WEST PALM BEACH, Fla. — The hurricane-force thrust from a jet engine pushes Tarinan von Anhalt into the air as she splatters an array of colors into the wind and onto a blank canvas to create the abstract designs she has become known for.
Instead of paintbrushes, she uses $10 million jet engines from a Learjet to hurl blues and purples with a force that creates intense power and heat.
"The timing of the velocity and the heat and the paint and so many other conditions is what creates art," she told The Associated Press on Tuesday from a tarmac in West Palm Beach.
Von Anhalt began creating such one-of-a-kind — and pricey — artwork in 2006 after studying the work of her mentor and late husband, Prinz Jurgen von Anhalt of Germany, who is credited with creating this type of artwork about three decades ago.

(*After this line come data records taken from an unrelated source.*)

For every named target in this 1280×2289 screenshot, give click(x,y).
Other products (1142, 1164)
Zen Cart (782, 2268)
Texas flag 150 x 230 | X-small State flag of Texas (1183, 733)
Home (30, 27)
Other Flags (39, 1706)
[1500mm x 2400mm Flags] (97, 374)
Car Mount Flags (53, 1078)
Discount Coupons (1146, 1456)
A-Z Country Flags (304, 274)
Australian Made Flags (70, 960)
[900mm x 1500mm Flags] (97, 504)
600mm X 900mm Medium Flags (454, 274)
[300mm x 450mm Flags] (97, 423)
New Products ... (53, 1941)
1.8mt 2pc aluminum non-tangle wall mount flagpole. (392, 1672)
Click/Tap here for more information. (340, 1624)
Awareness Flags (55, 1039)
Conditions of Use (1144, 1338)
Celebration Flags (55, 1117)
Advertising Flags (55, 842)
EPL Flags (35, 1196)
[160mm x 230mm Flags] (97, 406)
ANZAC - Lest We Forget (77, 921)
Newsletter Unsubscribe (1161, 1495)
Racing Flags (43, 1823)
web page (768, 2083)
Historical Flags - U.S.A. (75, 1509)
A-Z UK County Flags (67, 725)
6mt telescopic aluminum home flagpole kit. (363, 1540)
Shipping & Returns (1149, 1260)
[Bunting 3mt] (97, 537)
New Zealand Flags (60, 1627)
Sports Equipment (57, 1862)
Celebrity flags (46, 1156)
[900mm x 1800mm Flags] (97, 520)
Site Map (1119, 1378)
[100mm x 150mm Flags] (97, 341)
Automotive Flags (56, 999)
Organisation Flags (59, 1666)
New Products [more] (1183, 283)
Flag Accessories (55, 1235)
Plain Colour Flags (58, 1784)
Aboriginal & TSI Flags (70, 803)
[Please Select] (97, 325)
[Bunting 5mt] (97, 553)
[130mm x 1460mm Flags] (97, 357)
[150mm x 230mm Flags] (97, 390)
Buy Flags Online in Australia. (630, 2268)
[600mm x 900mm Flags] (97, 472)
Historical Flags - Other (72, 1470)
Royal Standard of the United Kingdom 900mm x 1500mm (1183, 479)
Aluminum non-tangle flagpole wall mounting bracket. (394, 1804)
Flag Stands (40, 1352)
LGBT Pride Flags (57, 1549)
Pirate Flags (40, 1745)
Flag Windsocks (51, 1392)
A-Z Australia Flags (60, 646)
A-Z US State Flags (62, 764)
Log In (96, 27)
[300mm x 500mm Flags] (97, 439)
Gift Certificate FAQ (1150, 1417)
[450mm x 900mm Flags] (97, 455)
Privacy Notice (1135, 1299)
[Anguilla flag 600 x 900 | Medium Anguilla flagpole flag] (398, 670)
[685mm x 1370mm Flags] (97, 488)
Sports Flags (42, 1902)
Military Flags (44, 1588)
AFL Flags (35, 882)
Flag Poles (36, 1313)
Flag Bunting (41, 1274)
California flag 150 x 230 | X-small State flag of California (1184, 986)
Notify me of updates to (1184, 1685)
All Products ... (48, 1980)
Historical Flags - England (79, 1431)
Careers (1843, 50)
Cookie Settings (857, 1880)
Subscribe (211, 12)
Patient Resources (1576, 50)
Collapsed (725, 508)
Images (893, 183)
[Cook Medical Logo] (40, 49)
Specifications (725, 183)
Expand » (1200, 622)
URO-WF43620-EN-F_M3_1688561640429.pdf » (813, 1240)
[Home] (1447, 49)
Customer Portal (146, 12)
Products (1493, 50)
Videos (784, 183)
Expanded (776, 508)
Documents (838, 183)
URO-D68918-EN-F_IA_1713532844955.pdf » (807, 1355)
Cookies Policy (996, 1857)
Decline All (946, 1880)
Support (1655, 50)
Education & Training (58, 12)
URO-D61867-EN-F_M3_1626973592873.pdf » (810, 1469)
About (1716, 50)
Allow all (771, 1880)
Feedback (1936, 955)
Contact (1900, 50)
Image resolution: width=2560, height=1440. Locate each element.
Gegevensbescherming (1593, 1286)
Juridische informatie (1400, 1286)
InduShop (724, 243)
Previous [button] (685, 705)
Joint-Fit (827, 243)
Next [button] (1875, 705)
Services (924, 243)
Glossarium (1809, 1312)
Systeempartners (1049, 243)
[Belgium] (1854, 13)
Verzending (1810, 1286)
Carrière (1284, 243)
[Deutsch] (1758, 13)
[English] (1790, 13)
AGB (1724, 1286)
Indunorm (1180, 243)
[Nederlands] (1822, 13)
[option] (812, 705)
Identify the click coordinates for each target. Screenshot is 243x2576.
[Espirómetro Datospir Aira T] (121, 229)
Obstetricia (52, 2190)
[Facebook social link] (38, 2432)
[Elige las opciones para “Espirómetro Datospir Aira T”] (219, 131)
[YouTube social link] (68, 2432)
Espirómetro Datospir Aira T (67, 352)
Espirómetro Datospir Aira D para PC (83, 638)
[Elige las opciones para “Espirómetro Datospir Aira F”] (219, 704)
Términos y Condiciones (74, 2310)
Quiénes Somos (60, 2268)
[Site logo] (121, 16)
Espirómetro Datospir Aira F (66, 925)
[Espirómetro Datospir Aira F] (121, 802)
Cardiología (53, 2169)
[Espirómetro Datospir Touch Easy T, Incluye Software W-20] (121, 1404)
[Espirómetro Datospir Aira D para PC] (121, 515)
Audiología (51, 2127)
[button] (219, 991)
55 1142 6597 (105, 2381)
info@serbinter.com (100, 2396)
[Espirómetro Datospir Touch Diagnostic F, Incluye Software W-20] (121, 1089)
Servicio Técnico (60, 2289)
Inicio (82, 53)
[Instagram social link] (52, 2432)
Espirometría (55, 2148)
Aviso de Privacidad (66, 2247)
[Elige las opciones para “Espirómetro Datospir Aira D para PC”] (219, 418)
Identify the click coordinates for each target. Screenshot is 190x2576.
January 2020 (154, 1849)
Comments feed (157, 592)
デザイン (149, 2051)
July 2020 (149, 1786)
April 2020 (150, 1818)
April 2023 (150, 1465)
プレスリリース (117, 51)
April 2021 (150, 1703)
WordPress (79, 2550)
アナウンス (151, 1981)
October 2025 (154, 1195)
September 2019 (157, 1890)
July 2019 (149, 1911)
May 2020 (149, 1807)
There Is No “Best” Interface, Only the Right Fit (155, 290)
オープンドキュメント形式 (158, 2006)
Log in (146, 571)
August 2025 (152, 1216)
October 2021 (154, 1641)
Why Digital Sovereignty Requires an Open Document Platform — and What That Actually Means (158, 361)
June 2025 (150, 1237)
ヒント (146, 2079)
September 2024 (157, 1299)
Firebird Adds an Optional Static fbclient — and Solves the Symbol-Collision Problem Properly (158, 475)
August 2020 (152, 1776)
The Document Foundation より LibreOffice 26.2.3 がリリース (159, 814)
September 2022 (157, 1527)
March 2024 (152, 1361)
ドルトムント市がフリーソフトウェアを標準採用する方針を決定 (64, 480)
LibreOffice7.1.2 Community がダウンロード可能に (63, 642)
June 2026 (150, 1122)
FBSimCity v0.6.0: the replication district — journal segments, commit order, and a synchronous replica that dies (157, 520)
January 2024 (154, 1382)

In a tight black Lara Croft-inspired pant suit, Princess von Anhalt grabs plastic bottles and jars of paint as she slowly makes her way across the tarmac to the blank canvas as planes take off nearby. With a small jet parked about two car-lengths away, she stands close enough to the canvas to touch it.
Von Anhalt then raises her empty hand to motion for the pilot to speed up the engine, and the splattering begins.
Hurled into the air at a ferocious velocity, paint collides with canvas and slowly drips in different directions in Florida's humidity.
The power of the engine and the heat of the creative process, Von Anhalt said, are addictive.
"When I'm in the midst of the creation, I don't think of the force," she said. "I don't think of the danger. I don't think of the heat. I'm caught up in the moment. It's addicting and you don't want to stop."
Flexjet, a private jet services company, partnered with the Jet Art Group to create different artworks to celebrate the 50th anniversary of Learjet.
Von Anhalt has created about three dozen pieces so far, but declined to say how much her paintings go for.
"It's a passion like a hurricane, like a tornado," she said. "And the more that the color gets laid down, the more I can see and predict what the painting is going to be." Other times, she admitted, she is surprised to see which direction the paint goes in the wind. "That's the emotion. It's an addiction. And how do you describe that? It's better than anything else."